Monitor Heart Rate and Oxygen Saturation:
Purchase a pulse-oximeter finger probe. These are relatively inexpensive and can give you a snapshot look at your heart rate and oxygen saturation levels. Normal resting heart rate is between 60 and 100 beats per minute. A normal heart rate for exercise varies from person to person, but an easy way to determine your proper exercising heart rate is to calculate your theorized maximal heart rate by subtracting your age from 220 and then determining at what percentage you would like to exercise. For most people, this is anywhere from 60-80% of the maximal heart rate. (For example, maximal heart rate for a 50-year old is 220 – 50 = 170. 70% of 170 is 170 x 0.7 = 119. Therefore, if a 50-year-old wants to exercise at 70% of their maximal heart rate, they should do so by keeping their heart rate at or just around 119 beats per minute.) Oxygen saturation, whether resting or during exercise, should be as close to 100% as possible and should never dip under 90%. If oxygen saturation levels drop below 90%, the activity may be too taxing on the pulmonary system, and supplemental oxygen may be necessary, though supplemental oxygen must be specifically ordered by a physician.

Monitor Blood Pressure:
Purchase a blood pressure cuff (medically referred to as a sphygmometer). Manual cuffs, which require a stethoscope to properly read are quite accurate, though they are difficult for most to use independently. An automated blood pressure cuff is probably best for home use. The optimal blood pressure is 120/70, though blood pressure can rise with exercise. However, the top number of the blood pressure, known as the diastolic blood pressure, should not drop below 100 or rise above 160-170. The bottom number, known as the systolic blood pressure, should vary very little.

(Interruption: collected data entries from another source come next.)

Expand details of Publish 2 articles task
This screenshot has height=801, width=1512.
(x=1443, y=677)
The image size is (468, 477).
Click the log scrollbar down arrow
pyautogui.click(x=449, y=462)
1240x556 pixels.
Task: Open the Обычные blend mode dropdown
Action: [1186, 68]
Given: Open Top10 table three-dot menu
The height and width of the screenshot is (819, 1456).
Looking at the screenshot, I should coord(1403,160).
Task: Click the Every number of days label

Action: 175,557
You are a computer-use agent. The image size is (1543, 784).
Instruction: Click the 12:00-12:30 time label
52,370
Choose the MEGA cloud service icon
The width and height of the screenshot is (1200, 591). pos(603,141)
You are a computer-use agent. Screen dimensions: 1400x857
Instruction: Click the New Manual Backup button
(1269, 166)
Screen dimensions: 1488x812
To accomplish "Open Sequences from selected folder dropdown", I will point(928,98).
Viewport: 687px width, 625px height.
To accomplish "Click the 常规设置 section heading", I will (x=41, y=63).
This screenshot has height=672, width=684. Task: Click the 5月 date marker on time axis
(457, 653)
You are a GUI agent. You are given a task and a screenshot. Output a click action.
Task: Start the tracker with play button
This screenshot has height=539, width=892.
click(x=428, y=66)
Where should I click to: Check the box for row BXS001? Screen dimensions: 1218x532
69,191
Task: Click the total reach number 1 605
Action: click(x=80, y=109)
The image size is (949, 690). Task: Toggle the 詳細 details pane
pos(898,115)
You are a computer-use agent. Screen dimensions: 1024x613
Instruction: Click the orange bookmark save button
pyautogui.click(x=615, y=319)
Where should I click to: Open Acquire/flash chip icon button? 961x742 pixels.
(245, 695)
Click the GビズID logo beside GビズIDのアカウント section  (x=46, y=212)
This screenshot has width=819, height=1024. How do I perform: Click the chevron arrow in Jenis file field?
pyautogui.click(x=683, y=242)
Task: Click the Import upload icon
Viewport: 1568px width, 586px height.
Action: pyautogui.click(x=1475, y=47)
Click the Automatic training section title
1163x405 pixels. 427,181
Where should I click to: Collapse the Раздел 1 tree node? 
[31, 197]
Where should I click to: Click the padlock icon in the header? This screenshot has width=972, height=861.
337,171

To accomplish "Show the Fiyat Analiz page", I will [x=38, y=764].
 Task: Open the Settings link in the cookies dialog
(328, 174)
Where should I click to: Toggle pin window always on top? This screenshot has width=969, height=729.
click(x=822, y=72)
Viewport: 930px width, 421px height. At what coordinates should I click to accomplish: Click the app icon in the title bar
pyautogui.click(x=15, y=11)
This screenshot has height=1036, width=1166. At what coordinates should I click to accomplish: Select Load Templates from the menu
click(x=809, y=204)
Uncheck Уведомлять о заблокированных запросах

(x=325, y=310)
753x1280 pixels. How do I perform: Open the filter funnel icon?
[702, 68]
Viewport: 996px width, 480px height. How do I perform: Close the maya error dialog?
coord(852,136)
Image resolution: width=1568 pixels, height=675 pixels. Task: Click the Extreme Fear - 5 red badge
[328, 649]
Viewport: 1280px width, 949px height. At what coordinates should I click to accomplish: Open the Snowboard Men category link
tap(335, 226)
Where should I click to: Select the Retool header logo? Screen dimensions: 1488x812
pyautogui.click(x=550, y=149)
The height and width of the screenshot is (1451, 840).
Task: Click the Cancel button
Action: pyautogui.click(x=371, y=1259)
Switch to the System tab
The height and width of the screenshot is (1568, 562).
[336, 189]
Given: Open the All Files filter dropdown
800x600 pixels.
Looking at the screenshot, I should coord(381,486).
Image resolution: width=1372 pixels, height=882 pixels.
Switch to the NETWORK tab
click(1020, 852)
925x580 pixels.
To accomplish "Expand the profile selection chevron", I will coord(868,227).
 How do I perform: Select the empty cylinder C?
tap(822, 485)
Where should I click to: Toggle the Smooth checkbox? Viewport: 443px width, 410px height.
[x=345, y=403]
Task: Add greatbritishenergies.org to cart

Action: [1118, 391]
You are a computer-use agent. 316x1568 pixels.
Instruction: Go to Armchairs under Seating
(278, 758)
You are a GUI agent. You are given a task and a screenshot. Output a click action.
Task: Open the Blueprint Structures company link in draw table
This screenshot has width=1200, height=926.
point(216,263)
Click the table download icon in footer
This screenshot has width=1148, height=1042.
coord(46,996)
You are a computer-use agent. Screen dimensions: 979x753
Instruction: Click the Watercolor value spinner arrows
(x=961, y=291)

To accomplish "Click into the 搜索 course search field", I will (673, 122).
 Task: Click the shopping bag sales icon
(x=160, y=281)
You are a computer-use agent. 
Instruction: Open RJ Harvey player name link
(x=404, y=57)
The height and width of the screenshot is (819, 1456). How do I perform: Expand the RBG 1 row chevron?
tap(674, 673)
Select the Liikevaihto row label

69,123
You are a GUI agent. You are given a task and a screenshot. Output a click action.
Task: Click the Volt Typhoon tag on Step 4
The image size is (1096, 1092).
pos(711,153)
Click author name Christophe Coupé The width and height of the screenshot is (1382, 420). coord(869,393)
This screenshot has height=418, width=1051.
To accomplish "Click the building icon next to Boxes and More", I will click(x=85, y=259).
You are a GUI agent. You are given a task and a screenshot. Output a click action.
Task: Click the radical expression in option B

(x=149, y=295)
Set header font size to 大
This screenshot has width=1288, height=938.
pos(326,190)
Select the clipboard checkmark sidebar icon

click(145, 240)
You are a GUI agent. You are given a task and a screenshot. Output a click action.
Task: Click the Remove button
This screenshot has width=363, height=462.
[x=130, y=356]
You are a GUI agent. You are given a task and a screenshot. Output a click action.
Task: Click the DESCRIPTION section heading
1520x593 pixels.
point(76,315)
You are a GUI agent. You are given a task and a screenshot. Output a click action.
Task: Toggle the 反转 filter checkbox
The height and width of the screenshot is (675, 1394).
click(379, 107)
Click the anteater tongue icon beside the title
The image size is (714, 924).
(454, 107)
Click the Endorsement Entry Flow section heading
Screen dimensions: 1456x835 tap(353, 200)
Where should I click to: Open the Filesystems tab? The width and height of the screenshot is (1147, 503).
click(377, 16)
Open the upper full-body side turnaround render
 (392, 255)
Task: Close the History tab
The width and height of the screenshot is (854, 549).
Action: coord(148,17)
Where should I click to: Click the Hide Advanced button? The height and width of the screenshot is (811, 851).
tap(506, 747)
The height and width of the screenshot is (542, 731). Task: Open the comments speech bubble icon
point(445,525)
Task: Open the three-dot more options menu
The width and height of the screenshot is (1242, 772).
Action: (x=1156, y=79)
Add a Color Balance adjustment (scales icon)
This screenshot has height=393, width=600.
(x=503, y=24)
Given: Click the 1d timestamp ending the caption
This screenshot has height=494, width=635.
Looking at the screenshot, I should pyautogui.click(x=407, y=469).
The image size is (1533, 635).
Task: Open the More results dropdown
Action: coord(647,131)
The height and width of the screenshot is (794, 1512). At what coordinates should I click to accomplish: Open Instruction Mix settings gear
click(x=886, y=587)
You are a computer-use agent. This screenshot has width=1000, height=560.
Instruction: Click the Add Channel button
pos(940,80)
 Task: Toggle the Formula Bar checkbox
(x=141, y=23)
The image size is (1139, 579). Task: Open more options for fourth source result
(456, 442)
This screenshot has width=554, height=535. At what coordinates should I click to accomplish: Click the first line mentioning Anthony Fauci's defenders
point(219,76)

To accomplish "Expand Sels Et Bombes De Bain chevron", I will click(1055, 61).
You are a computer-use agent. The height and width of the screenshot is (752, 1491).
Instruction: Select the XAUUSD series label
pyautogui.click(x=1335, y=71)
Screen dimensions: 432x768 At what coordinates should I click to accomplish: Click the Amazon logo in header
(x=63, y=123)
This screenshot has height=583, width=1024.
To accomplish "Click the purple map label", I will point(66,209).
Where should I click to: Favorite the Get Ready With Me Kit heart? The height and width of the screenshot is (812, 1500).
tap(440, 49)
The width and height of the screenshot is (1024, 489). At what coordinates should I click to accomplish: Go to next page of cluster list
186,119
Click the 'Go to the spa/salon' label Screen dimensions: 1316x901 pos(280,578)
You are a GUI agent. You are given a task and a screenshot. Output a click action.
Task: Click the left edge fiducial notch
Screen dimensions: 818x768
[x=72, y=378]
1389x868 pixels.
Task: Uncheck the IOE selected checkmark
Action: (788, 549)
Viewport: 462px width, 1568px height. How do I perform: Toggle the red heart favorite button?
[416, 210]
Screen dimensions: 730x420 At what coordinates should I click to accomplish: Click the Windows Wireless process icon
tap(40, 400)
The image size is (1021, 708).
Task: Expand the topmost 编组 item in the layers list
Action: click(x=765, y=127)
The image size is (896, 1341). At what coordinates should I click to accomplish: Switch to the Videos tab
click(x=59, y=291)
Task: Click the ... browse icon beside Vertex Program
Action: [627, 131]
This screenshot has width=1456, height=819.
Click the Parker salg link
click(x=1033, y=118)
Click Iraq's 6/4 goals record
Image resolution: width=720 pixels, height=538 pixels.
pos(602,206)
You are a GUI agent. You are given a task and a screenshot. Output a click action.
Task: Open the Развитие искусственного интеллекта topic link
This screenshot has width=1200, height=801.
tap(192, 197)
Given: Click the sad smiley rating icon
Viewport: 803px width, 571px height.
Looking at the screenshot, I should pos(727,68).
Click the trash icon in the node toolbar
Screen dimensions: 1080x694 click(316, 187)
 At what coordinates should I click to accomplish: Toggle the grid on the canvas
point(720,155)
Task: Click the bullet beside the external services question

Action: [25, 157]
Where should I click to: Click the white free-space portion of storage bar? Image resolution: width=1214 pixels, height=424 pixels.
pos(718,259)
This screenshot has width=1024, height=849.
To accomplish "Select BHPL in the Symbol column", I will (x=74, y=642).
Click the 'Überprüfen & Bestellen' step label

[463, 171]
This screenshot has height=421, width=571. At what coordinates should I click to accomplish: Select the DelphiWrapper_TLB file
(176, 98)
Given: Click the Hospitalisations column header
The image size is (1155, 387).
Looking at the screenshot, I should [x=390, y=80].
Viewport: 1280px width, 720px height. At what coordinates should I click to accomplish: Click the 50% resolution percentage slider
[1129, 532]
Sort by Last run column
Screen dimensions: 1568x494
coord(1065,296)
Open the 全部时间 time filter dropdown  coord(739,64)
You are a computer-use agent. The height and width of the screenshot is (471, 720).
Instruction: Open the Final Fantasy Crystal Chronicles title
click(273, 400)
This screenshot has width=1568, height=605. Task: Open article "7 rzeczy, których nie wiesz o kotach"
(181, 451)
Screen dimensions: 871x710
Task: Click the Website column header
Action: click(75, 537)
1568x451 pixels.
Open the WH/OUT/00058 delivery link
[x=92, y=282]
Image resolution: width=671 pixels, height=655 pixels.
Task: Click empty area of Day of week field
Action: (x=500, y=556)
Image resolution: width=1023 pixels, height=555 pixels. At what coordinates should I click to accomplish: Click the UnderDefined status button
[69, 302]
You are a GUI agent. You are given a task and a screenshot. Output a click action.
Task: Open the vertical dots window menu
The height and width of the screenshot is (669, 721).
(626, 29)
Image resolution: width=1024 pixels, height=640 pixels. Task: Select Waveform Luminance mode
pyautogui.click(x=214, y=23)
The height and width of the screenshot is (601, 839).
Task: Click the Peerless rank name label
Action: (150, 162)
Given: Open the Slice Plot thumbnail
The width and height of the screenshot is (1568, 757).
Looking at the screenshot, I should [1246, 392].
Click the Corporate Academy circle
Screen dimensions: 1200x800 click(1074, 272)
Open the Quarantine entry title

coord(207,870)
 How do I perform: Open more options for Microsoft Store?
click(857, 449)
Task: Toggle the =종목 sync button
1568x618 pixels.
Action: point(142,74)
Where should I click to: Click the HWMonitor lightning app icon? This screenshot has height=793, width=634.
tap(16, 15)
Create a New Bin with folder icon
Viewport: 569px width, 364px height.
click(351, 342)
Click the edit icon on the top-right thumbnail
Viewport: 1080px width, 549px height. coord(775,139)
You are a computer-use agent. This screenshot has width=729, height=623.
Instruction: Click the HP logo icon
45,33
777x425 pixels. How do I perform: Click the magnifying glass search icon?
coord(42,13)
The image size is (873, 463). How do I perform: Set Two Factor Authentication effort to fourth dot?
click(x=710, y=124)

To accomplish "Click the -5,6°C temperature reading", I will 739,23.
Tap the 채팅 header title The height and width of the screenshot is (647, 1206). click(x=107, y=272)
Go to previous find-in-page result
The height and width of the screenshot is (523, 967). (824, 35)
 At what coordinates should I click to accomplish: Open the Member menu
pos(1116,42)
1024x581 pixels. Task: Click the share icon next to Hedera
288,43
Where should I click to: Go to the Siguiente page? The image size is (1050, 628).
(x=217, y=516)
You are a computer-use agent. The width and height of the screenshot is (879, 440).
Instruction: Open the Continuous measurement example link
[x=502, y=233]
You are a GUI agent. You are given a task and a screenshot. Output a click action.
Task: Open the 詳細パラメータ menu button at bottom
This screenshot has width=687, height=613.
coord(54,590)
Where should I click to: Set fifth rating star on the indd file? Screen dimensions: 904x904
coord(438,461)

Monitor Perceived Exertion (or how you generally feel):
An easy way to measure how exertive an exercise is for a person is to use the Borg Scale, which asks the person to rate how they feel while performing that exercise. The scale traditionally ranges from a 6 (very, very light) to a 20 (maximum exertion), though more updated scales, which seem to be easier for people to comprehend, range from a score of 0 (rest) to 10 (maximal). Depending on how hard you want to work will determine how to structure an exercise to best fit your needs. If you want to start out slow, doing an exercise that causes you to feel an exertion level of 3 or 4 out of 10 (using the updated scale) might be a good place to start. Once you feel comfortable, you can either make that exercise harder or switch to a more challenging exercise, thereby eliciting a perceived exertion level of 7 or 8 out of 10. The point is, only do what you feel comfortable doing.

Hopefully, these tips for monitoring yourself when exercising can help you to put together an appropriate exercise program and allow you to, over time, progress that program, thereby ensuring that you continue to make gains. While these precautions are especially important for those with a compromised cardiac or pulmonary system (or both), this is applicable to anyone looking to exercise properly. And, as always, if you are unsure how to formulate an appropriate exercise program, feel free to consult with your physical therapist who will be happy to assist.